Green Monster Games - Curt Schilling

Dumar_sl

shitlord
3,712
4
Zehn - Vhex said:
it"s a game. it"s meant to have unknown elements that you don"t know will happen (or in this case, drop). you don"t play monopoly and get to choose which card you want to pickup from among the stack. you pick an unknown one. because not knowing is what makes it fun.. it"s what makes it a game. every game in existence has this. what you want is stat analysis software. i bet you would love matlab. could jerk it all night to bigger %s.
 

Zehnpai

Molten Core Raider
399
1,245
Terrible analogies are terrible. Because when I play Monopoly and I land on boardwalk and pay 400 dollars, we don"t shuffle the deck and then randomly hand out a property.

When I land on chance I know I"m not going to draw a card that says "Hit your opponent in the face."

And Tad...do you think pvp in WoW would be more fun if the reward was random? I want you to do this. Earn the 30k honor. Then go up to the pvp vendor and do a /random 1 57. The number that comes back is the slot that you buy your item from. You may get rogue gloves. You may get a paladin libram. Who knows? EXCITING!

How about every other game with static rewards? Once I did my 14 achievements and unlocked the backburner with my Pyro in TF I was pretty happy. I was pretty fucking happy when I got my wizard epic in EQ. Would have been pretty awesome if when I turned everything in the dude said, "Sorry, here"s the enchanter epic which you can"t use. Haha, eat a dick!"

Anyways...

There"s a place for random loot. I"m not saying all loot in the game should be unrandomized. I enjoy getting random world blue drops. And you can even add random gimic items to bosses (White chocobo for example). You can add a casino, or a "random loot boss!" to dungeons if you really wanted to.

But it just breaks down at the endgame.
 

tad10

Elisha Dushku
5,518
583
Zehn - Vhex said:
And Tad...do you think pvp in WoW would be more fun if the reward was random? I want you to do this. Earn the 30k honor. Then go up to the pvp vendor and do a /random 1 57. The number that comes back is the slot that you buy your item from. You may get rogue gloves. You may get a paladin libram. Who knows?.
Heh. Well that"s partly an issue with BoP loot - which I despise for just this reason. I like your epic comment though -- I certainly don"t think all loot should be random. Quests should give you specific loot. We"ll have to agree to disagree though since I"m not designing any MMOS anytime ever - my opinion doesn"t really matter much in this regards.
 

Dumar_sl

shitlord
3,712
4
Zehn - Vhex said:
why am i playing?
why do you play the game? to wait in line? if you know you"re getting loot, if you know you"re the 2nd paladin tank, why are you even playing? you know you"re going to get it if you just wait. there"s nothing unknown about anything in the game if you can pick what loot drops.

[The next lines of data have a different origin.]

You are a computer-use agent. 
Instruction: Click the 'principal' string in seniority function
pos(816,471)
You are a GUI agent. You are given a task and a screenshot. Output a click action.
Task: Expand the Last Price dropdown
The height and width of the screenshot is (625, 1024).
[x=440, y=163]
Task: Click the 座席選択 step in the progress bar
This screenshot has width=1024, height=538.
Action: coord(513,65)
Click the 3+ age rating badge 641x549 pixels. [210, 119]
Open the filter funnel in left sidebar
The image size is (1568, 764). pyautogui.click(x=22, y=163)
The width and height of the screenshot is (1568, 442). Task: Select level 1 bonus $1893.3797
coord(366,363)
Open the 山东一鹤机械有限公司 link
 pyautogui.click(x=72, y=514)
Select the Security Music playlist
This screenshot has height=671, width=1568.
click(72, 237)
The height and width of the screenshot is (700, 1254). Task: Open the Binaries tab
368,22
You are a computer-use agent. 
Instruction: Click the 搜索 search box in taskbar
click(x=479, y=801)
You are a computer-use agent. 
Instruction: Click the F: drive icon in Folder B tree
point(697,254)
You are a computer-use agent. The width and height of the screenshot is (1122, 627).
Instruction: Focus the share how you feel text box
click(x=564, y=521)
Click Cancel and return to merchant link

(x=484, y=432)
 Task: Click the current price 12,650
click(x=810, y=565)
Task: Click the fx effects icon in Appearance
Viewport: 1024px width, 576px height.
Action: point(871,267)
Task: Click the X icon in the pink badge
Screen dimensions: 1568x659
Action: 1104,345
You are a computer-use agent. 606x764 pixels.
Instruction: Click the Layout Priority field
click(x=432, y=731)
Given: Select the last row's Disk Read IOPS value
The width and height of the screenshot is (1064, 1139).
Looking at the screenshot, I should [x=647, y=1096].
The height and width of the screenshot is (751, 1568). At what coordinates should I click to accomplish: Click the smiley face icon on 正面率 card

now, you don"t know what will drop. you don"t know if all three items will be for you or none. the exciting part isn"t necessarily getting items; it"s not knowing what they"ll be and possibly getting them knowing this fact. do you understand this difference?

you can use any analogy you want if you don"t like that one. because any game will have this type of element in it, else there"s no reason to play.
 

Zehnpai

Molten Core Raider
399
1,245
tad10 said:
Heh. Well that"s partly an issue with BoP loot - which I despise for just this reason. I like your epic comment though -- I certainly don"t think all loot should be random. Quests should give you specific loot. We"ll have to agree to disagree though since I"m not designing any MMOS anytime ever - my opinion doesn"t really matter much in this regards.
It"s mostly about finding a happy medium. The game itself should be challenging and fun enough that the reward is more of a key to unlock the next tier of content. Shitty analogies are shitty, but pulling a lever isn"t very fun. The only way to make it fun is that you have a 1 in a million chance to make it big.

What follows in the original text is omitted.